Detrazioni dal 75 all’85% sugli immobili ricostruiti con standard antisismici

Il sismabonus dedicato alle grandi operazioni di valorizzazione immobiliare si estende da circa 700 ad altri 5mila Comuni, inglobando diverse città nelle quali questo tipo di interventi è molto frequente, come Roma o Milano.

È l’effetto di una norma del decreto crescita che estende le agevolazioni per la messa in sicurezza, dedicate ai costruttori e agli acquirenti dei loro immobili, dalle sole zone sismiche a rischio elevato fino a quelle a rischio intermedio, in base alla classificazione di pericolo di Palazzo Chigi.
La novità del decreto appena passato in Consiglio dei ministri interviene su un’agevolazione varata dalla manovra correttiva del 2017, a maggio di quell’anno. Il suo obiettivo era rendere più efficace il sismabonus nelle grandi operazioni di valorizzazione immobiliare. In base a quella norma, nelle zone ad elevato rischio sismico (zone 1) le imprese possono effettuare la messa in sicurezza degli edifici mediante demolizione e ricostruzione, «allo scopo di ridurne il rischio sismico», anche con variazioni volumetriche. Questi investimenti possono, poi, essere impacchettati e rivenduti, con uno sconto fiscale incorporato.
Entro 18 mesi dalla data di conclusione dei lavori, infatti, i costruttori possono vendere gli immobili e cedere le relative detrazioni di imposta agli acquirenti.

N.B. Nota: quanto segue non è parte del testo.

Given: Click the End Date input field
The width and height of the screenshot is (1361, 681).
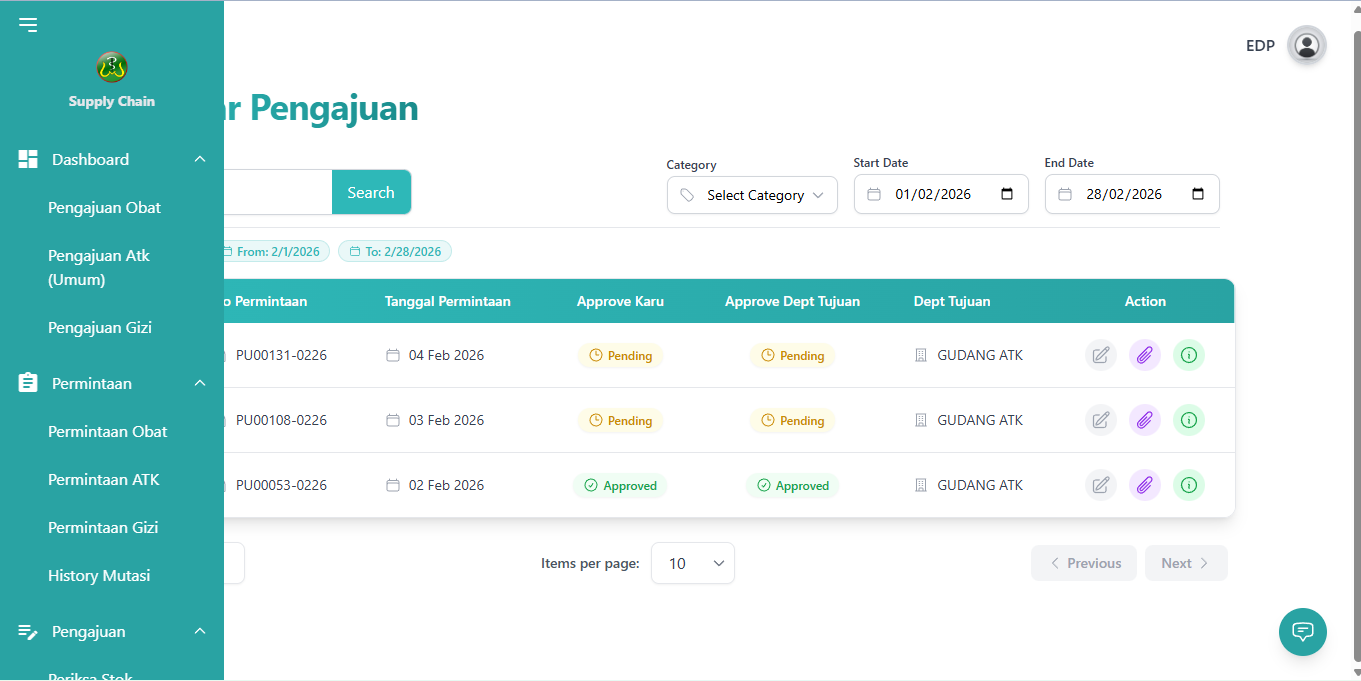Looking at the screenshot, I should point(1132,194).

Gli sconti sono molto rilevanti: in caso di salto di una classe di rischio (misurata in base alle linee guida del Mit) lo sconto è del 75%, mentre per il doppio salto si arriva all’85% «del prezzo della singola unità immobiliare, risultante nell’atto pubblico di compravendita».
Quindi, seguendo uno schema particolare, l’agevolazione non è agganciata all’importo degli interventi effettuati ma al prezzo di vendita.
L’importo massimo della spesa è pari a 96mila euro per unità immobiliare. In caso di sconto massimo per il doppio salto di classe (85%), calcoli alla mano, si potranno incassare oltre 81mila euro per appartamento.
Questa agevolazione, però, nella sua versione originaria aveva un difetto di fondo: era limitata alle sole zone 1, quelle a rischio sismico più elevato. Si tratta di circa 700 Comuni in tutto il paese, spesso concentrati in aree nelle quali questo tipo di valorizzazioni sono meno frequenti. Ora il Governo fa un passo in avanti e allarga il perimetro della misura anche alle zone 2 e 3, quelle nei quali i terremoti sono meno probabili, ma comunque possibili.
Nella sostanza, vuol dire che ai 700 Comuni già coperti da questa versione del sismabonus se ne aggiungono circa 5mila. Al di là dei numeri, però, pesa un dato: in questo pacchetto ci sono aree nelle quali lo strumento delle grandi valorizzazioni immobiliari oggi viene usato con più frequenza. È il caso di Roma o di Milano.